Yes, I'm torn here between delivering the punchline straightaway
(effectively shifting the 3rd subsection right to the front), and pushing
forward a strong argument to back our proposal. So other than reshuffling
the subsections there, we could include a summary page right at the front.

*My other key concern is that I have mixed feelings about your conclusion
(based on the Albert Einstein reference of spending 55 minutes planning and
5 minutes executing) that significantly more time should be spend planning
than executing. Maker/ Hacker culture is often characterised by folks who
get in and "tinker": trying things out, watching them fail, learning from
their mistakes, and trying again. So planning, design and execution are
intimately entwined and it's often hard to see where one starts and the
other ends. **My feeling is a maker-lead initiative would probably get a
starship platform operational very quickly using this approach, get the
thing moving through space somewhere, and them simply make whatever was
needed from the resources at hand and harvested along the way. Obviously
the actual execution would most likely have considerable planning to get to
that point, however I wanted to make the observation that iterative
prototyping and deployment and actually trying to execute as early as
possible was an equally valid strategy and one better aligned to maker/
Hacker culture.*

I'm glad you've raised this point, because it means that I didn't do a good
job in explaining things there and I can share my thoughts on the matter. I
would like to first reassure you that I'm a wholehearted advocate of
starting right now, tinkering away to something that works (with the
associated concepts of fail forward, design thinking, hands on approach).
And that is what we'll do right here, right now, and right away.

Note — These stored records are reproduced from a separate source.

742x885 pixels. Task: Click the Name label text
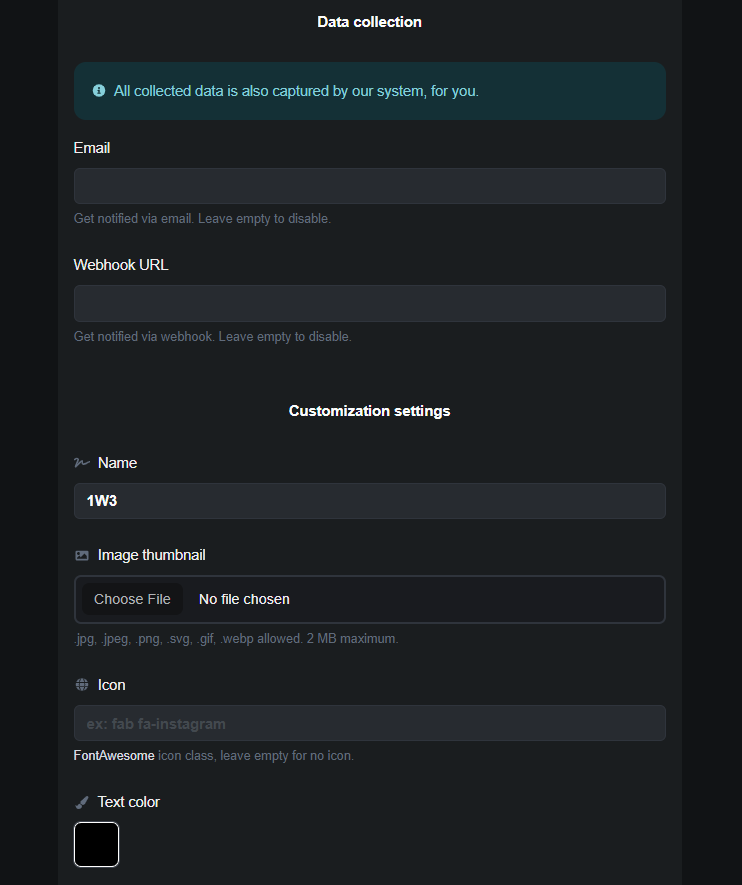click(x=117, y=463)
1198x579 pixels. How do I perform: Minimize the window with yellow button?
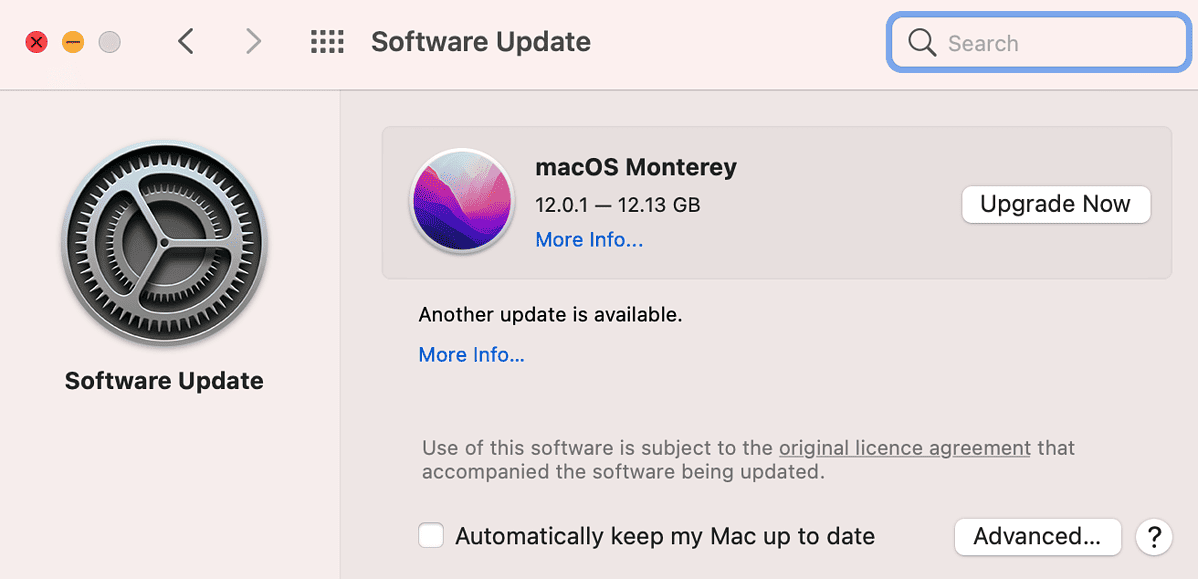pos(73,42)
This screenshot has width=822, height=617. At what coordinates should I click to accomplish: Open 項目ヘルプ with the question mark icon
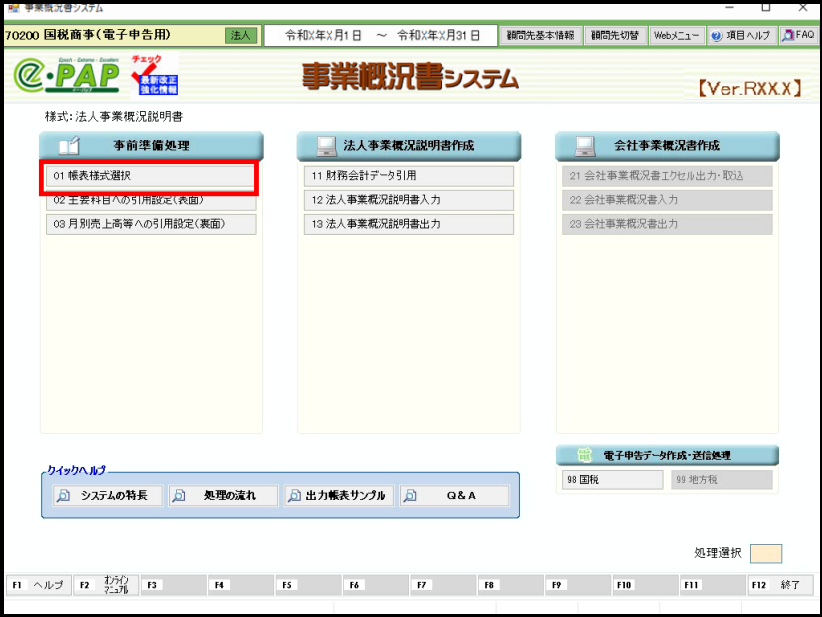[x=740, y=35]
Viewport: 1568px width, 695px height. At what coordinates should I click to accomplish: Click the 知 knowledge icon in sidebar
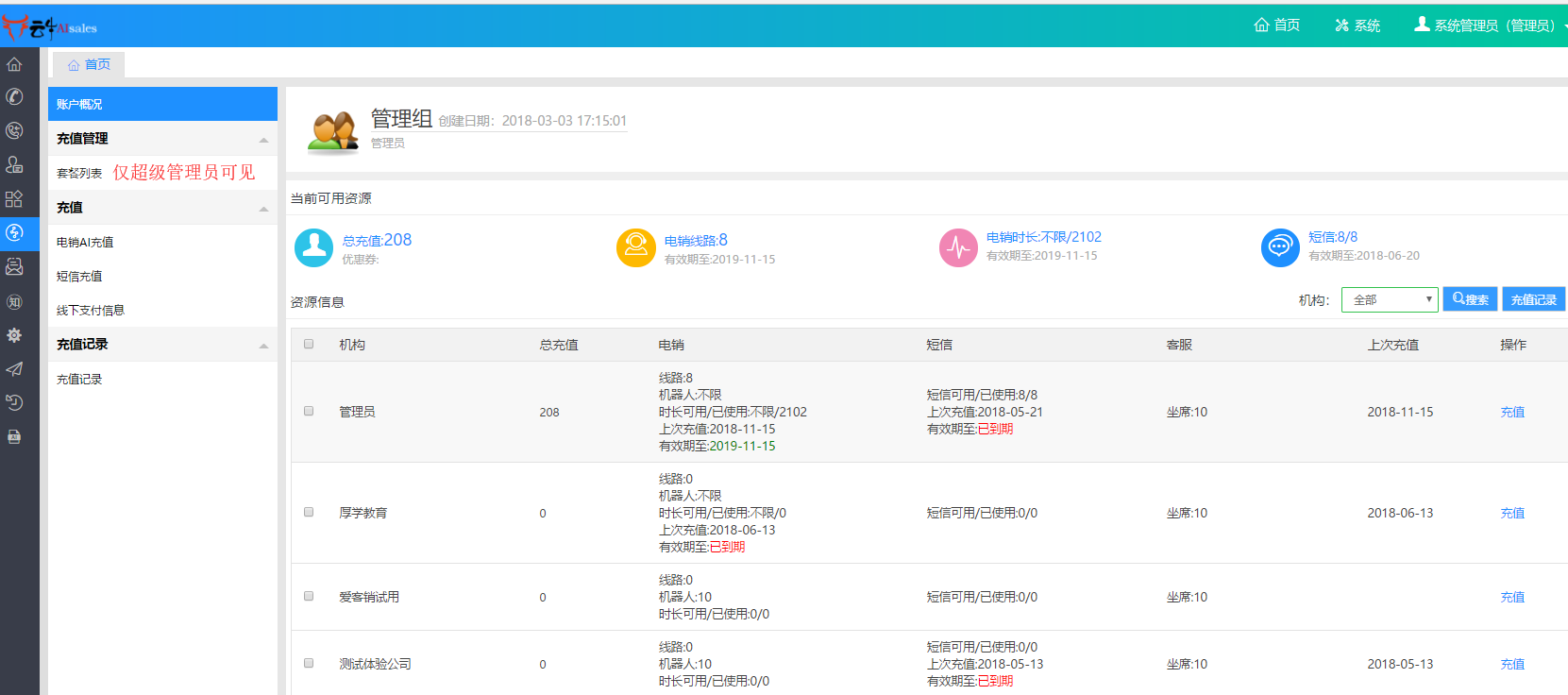pos(14,302)
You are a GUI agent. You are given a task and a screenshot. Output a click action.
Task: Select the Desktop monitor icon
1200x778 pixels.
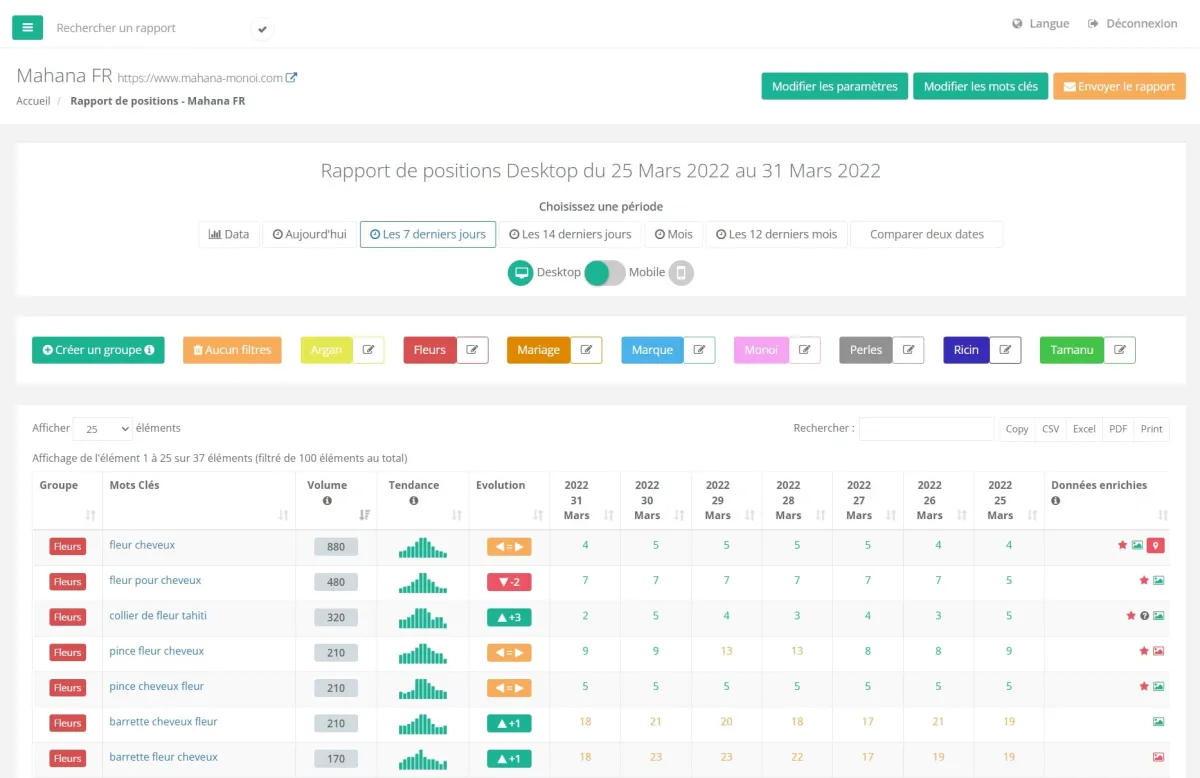click(x=520, y=272)

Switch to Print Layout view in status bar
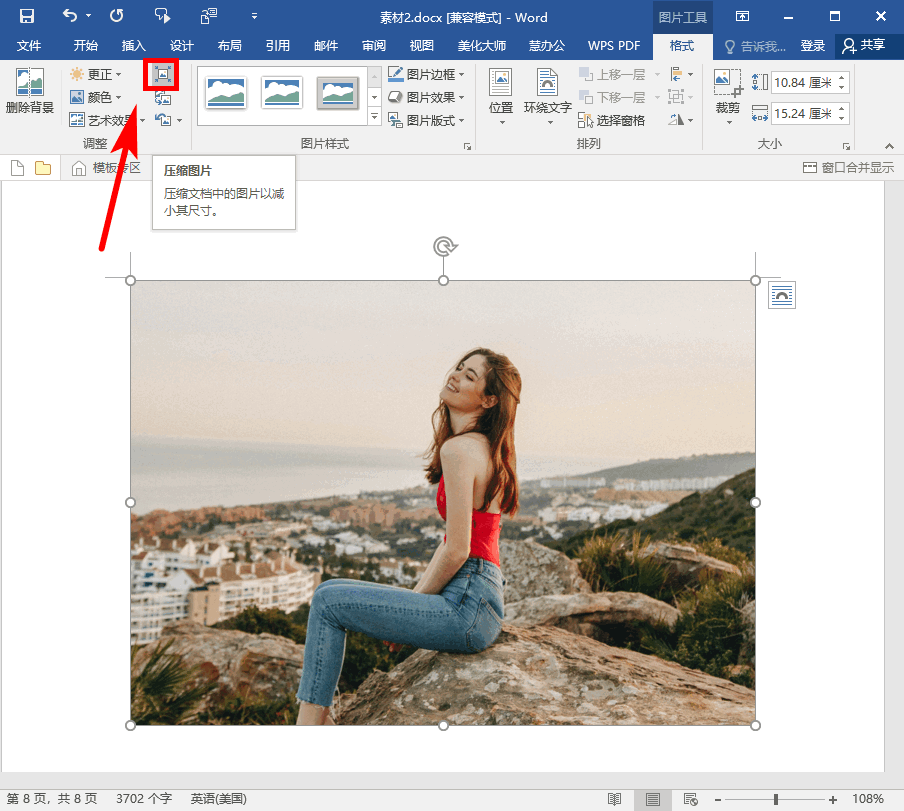pos(653,799)
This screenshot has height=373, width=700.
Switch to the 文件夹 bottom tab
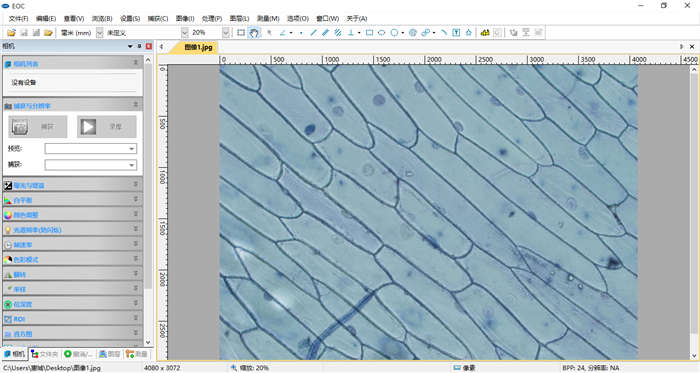coord(45,354)
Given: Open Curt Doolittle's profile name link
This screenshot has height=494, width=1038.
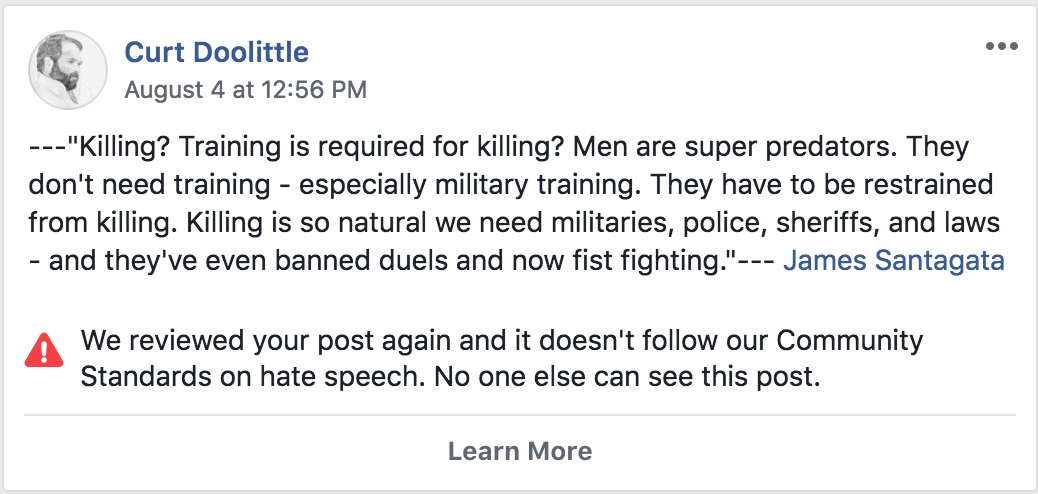Looking at the screenshot, I should 216,52.
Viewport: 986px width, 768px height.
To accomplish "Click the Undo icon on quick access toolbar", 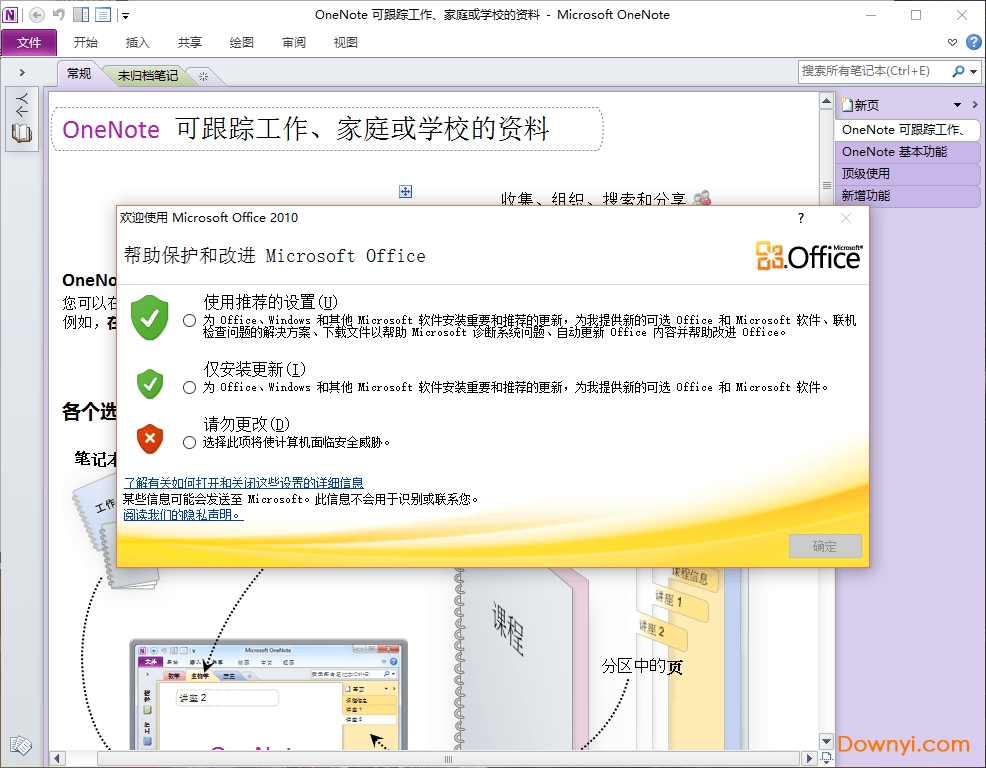I will (x=58, y=15).
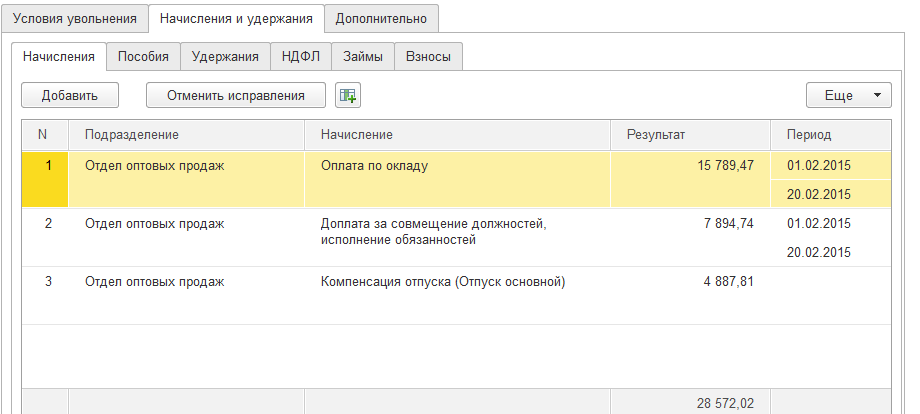Click the table settings icon next to Отменить исправления
This screenshot has height=414, width=920.
[x=347, y=96]
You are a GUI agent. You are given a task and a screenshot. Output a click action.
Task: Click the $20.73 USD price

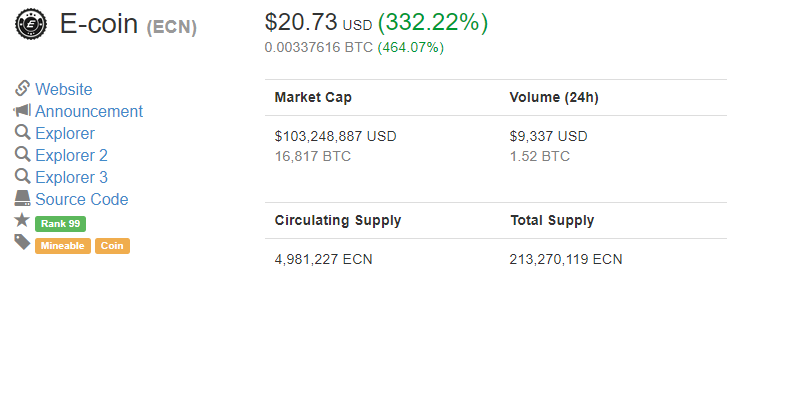click(318, 23)
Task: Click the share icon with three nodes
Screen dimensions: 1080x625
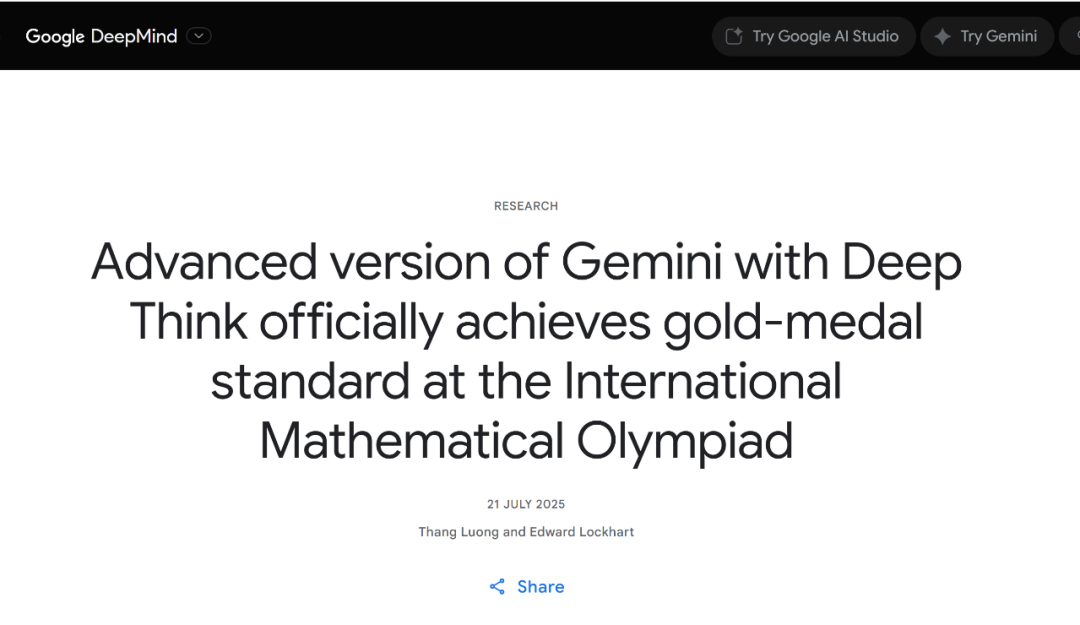Action: pyautogui.click(x=497, y=587)
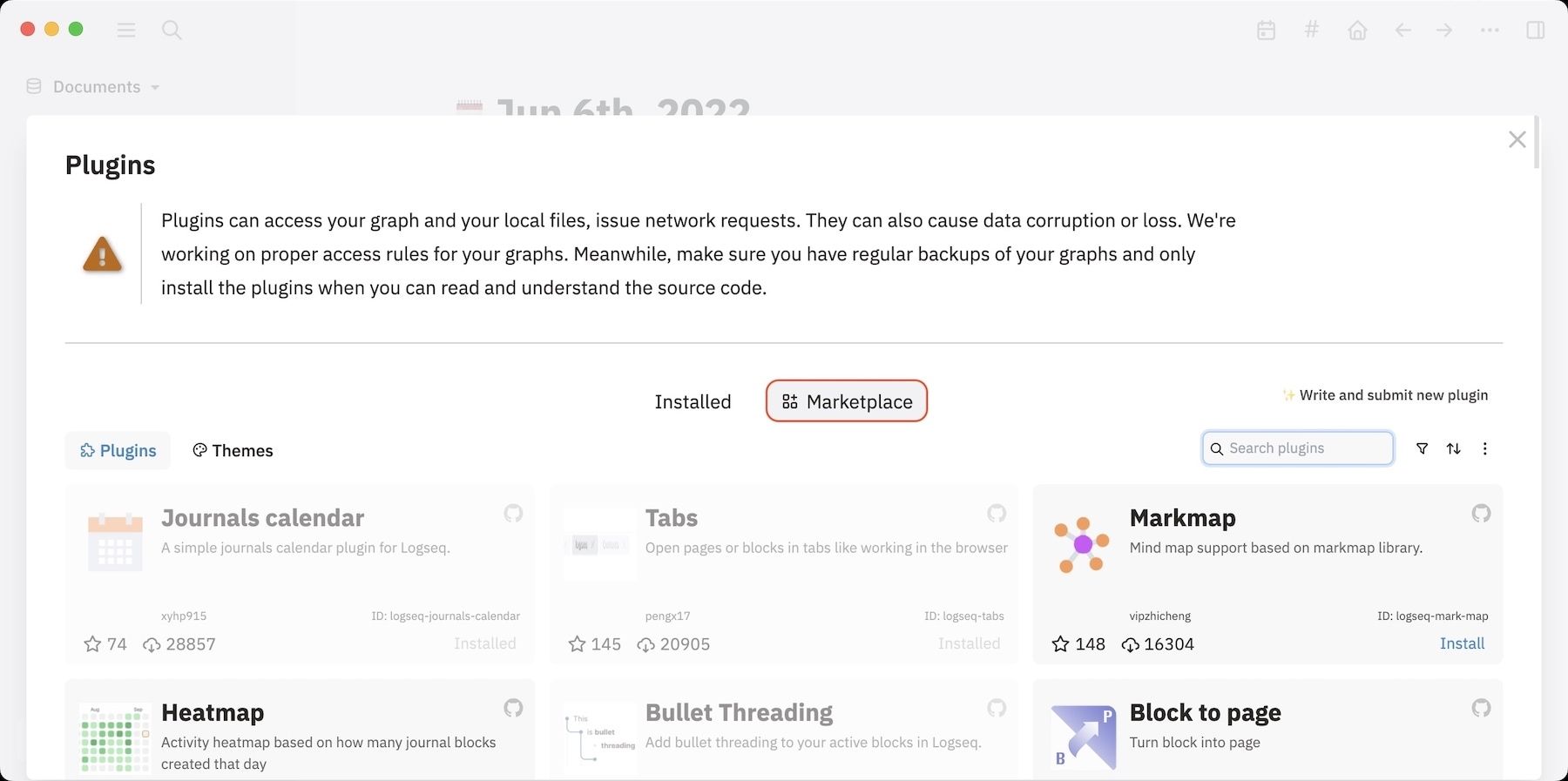Click the Heatmap plugin GitHub icon

513,708
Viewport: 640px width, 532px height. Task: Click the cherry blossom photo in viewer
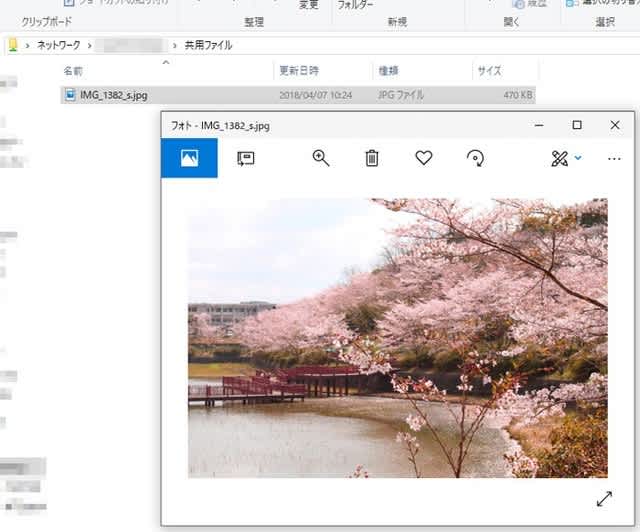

At the same time, we need to continually ask ourselves whether we're
missing something, or just knowing what someone out there is doing that
might be useful to us and keeping tabs on whether this project that 20
Hackerspaces are working on for the next 15 years will be made obsolete or
accelerated by a development elsewhere, or be derailed by floods. In
essence, it's all about keeping an eye on the big picture as we run a very
large and international organised effort.